-- EXERCISE AIM --
Put everything from the line containing "The image size is (1504, 812)." down to the end of the items into a Markdown table with the columns Row and Line, leaving out any blank lines.

-- RECORDS FOR PROCESSING --
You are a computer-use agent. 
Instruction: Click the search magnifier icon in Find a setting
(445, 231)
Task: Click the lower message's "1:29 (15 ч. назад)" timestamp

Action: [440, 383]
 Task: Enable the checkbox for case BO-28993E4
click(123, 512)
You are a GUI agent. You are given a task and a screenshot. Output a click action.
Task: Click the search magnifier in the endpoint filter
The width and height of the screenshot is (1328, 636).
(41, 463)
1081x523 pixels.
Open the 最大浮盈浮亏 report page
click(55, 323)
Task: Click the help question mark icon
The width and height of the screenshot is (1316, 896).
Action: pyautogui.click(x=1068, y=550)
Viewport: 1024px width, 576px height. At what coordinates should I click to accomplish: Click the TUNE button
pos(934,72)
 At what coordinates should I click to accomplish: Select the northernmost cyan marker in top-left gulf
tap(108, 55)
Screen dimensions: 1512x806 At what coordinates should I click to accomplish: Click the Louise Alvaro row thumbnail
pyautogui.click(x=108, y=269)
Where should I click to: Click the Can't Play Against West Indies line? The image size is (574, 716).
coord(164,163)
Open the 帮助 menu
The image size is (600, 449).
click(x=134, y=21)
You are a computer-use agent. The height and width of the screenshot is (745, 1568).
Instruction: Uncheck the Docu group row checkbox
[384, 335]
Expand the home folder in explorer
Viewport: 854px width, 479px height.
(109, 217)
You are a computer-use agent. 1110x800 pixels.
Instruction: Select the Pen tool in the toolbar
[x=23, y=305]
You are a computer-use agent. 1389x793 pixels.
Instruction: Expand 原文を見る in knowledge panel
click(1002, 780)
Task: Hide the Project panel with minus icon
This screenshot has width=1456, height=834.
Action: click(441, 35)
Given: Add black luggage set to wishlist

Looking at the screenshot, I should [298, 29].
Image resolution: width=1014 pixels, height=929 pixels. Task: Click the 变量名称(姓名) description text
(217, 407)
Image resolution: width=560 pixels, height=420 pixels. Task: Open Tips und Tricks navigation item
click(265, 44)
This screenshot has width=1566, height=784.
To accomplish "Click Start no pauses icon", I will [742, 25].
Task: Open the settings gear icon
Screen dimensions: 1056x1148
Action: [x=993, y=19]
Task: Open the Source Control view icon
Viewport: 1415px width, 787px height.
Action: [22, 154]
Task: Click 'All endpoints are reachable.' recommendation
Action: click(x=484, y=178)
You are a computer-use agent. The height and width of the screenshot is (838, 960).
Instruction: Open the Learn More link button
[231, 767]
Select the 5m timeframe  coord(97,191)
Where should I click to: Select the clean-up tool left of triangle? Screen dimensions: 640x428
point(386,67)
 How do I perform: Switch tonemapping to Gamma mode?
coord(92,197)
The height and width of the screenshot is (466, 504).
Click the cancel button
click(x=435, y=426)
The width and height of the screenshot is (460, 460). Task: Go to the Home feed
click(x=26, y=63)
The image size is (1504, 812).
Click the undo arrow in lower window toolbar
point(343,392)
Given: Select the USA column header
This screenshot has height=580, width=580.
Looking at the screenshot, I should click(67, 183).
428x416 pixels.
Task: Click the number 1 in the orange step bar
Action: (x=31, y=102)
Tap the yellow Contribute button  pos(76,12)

-- TASK RESULT --
| Row | Line |
|---|---|
| 1 | The image size is (1504, 812). |
| 2 | Click the undo arrow in lower window toolbar |
| 3 | point(343,392) |
| 4 | Given: Select the USA column header |
| 5 | This screenshot has height=580, width=580. |
| 6 | Looking at the screenshot, I should click(67, 183). |
| 7 | 428x416 pixels. |
| 8 | Task: Click the number 1 in the orange step bar |
| 9 | Action: (x=31, y=102) |
| 10 | Tap the yellow Contribute button  pos(76,12) |